Thomas ‘‘Dusty” Welch, 85, got a bushel from the reserve using hand tongs — long-handled claws that river down through the water to oyster beds — which is not an easy task. ‘‘That’s a young man’s job. It’s hard work,” Welch said. The reserve has pretty much been picked over, he said, but the initial oysters were good sized.
Welch, a lifelong resident of the waterside town of Benedict, starting plying the waters of the Patuxent when he was 13 years old, alongside his father, who was a waterman.
He may go out again, but with the weather turning, he said he’ll catch just enough for dinner for him and his wife, Margaret. But ‘‘if they ain’t good, I won’t go out any more.”
George Abbe, a scientist with Morgan State University Estuarine Research Center who has been monitoring the health of the bivalves, estimates there are 2,000 bushels in the reserve. About half will be taken this season, he said. Oyster season runs through the spring.

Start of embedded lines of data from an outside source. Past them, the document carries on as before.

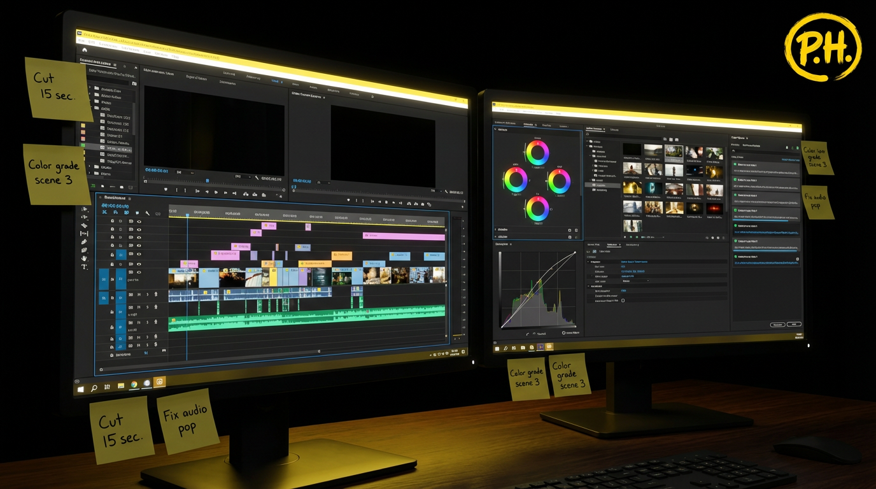Toggle the lock on the top video track
876x489 pixels.
click(112, 222)
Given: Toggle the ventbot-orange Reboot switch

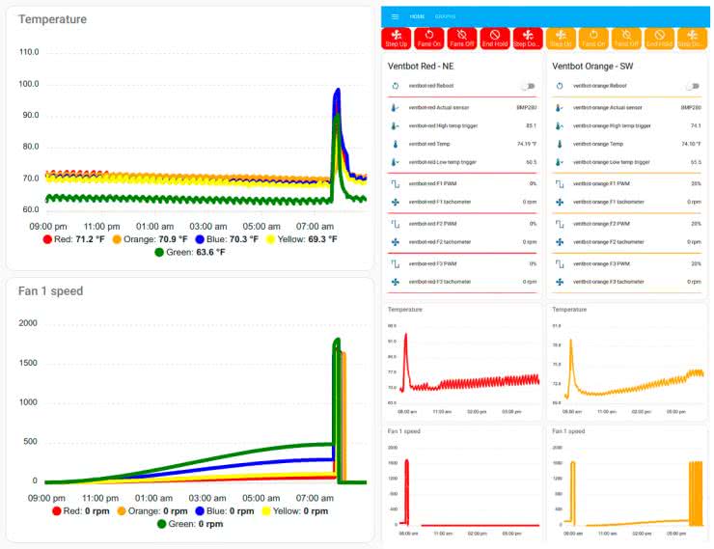Looking at the screenshot, I should pos(691,86).
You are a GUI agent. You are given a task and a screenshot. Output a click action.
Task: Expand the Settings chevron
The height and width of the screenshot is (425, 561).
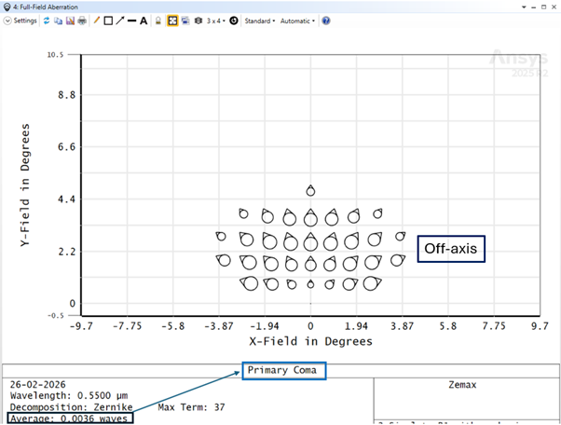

Chris Judy, a scientist with the Maryland Department of Natural Resources, was impressed with the reserve’s yield. ‘‘Based on preliminary reports of 700 bushels, Broadneck will significantly contribute to the Patuxent River harvest,” Judy said.
Perhaps more reserves should be created, said Zinn, who is president of the Calvert County Watermen’s Association. ‘‘It would be nice if we had other reserves to work,” he said.
Eastern Shore watermen unfamiliar with the river have been following Harry Huseman, a lifelong St. Mary’s County waterman, to see where he’s going to work. ‘‘They don’t know the oyster bars like Captain Harry,” Crowder said. ‘‘He can’t go out without a small pack of boats following him.’’
Huseman, regarded by many as the oldest full-time waterman on the Patuxent, doesn’t mind. ‘‘There’s an old saying, ‘Everybody’s got to be somewhere,’” he said with a chuckle.
Huseman’s day starts at 6:30 a.m. when he leaves his waterfront home. He works until around noon and calls it a day. ‘‘That’s it. I’m bushed by that time,’’ Huseman said.
It’s not as if he’s a fresh-scrubbed youngster. ‘‘I can’t keep up with the young ones any more. I’m going on 82. I gotta slow down.”
Now it’s time for the hard work.
‘‘The gravy’s gone,’’ Crowder said, meaning the most productive beds have been worked over. ‘‘Now you gotta go back and start grinding’’ the beds that have already been harvested.
Southern Maryland was once home to a thriving oyster industry. Packing houses could be found in Calvert, Charles and St. Mary’s to process them. The reputation of the Patuxent River’s shellfish was well known, Welch said. ‘‘They were the best oysters around.’’
Records going back to 1962 indicate 1972’s harvest from the Patuxent was the biggest: 236,453 bushels. By 2000, a mere 600 bushels were pulled from the river.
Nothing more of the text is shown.